Purpose : The biological relevance of the recontructed human corneal epithelium (HCE) model is recognised to evaluate the eye irritation potential of chemicals and to predict irritation potential of eye drops. The aim of this research project was to use the HCE model to recapitulate in vitro the ocular surface immunity, its homeostatic mechanisms and their disruption in dry eye syndrome. HCE model was cultivated with activated immunocompetent cells (monocyte cell line-THP-1) to study infiltration of the cornea tissue in response to ocular surface damage and inflammation in modified culture conditions.

Methods : The HCE model was exposed to different stimuli: hyper-osmolarity (0,6M sorbitol for 16h) and dryness (40°C and Rh<40%). Undifferentiated THP-1 cells were cultured on the traswell filter (polycarbonate membrane) and once an adherent cell layer was formed, the immunocompetent cells were monitored to follow the infiltration and migration process after different time points of post incubation (4-24-48h) by applying a morphological (Immunohistochemistry of CD68, CD83 and CD14) and molecular approach (gene expression by qRT-PCR).

Results : The preliminary results of the infiltration protocol showed that after the incubation step the THP-1 have migrated leading to resident immunocompetent cells in the suprabasal layers. Hyperosmolarity and dryness conditions have determined THP-1 cells migration and infiltration: CD68+ was relevant for macrophages, CD83+ for dendritic cells. CD14 was a marker of undifferentiated THP-1 cells. Quantification of the number of migrated cells have been performed by using the software Leica LASX applied to LEICA DM2500. The project was completed by transcriptomics analysis of the biomarkers related to dry eye symptoms: MMP9, TNFα, AQP3, MUC4, ZO1, OCLN, ITGB1, TGFB1, IL8. Cellular damage following corneal hyperosmolarity and dryness and co-cultered with THP-1 was evaluated by adenilate kinase release in the medium.

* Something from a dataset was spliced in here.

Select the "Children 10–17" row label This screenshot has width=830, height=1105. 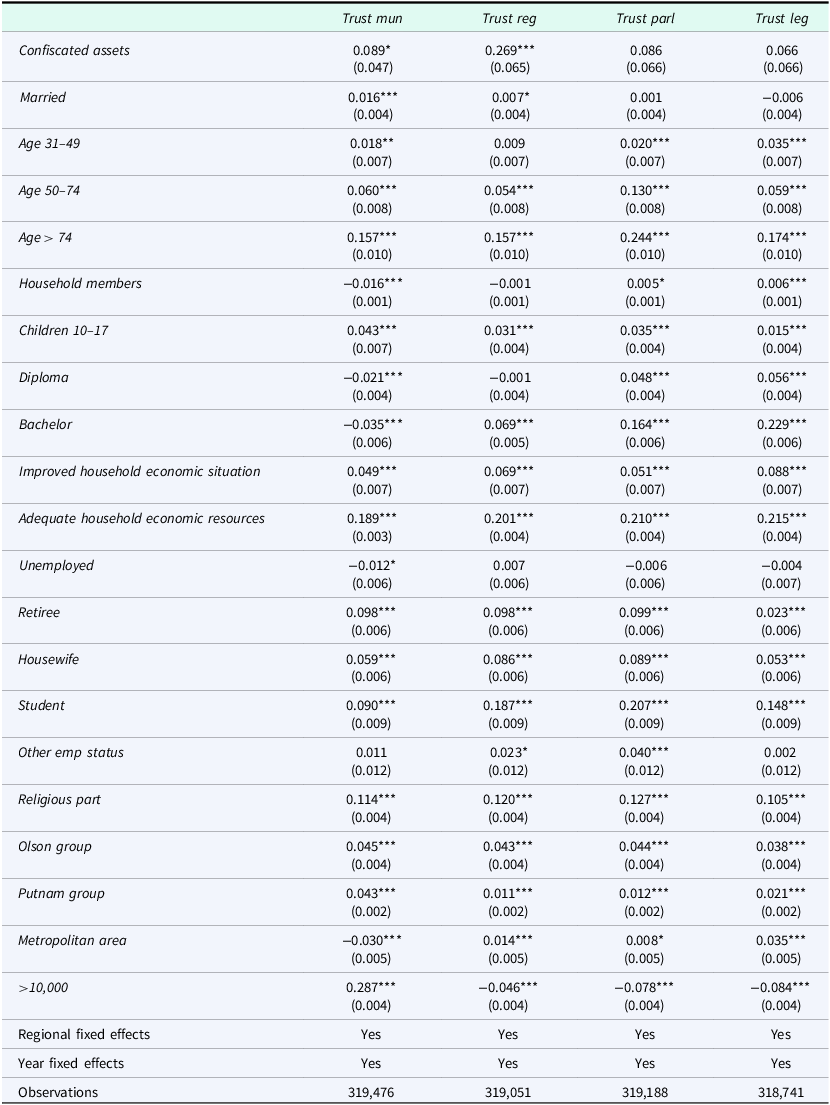63,330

Conclusions : The developped ocular surface immunocompetent system on HCE demonstrate to be able to monitor macrophages and dendritic cells migration into the corneal tissue underling their differential positioning and immunological role within the corneal epithelium. The model is under development to investigate immunomodulatory therapies to effectively treat inflammatory based-ocular diseases as Sijodren syndrome.

This is an abstract that was submitted for the 2017 ARVO Annual Meeting, held in Baltimore, MD, May 7-11, 2017.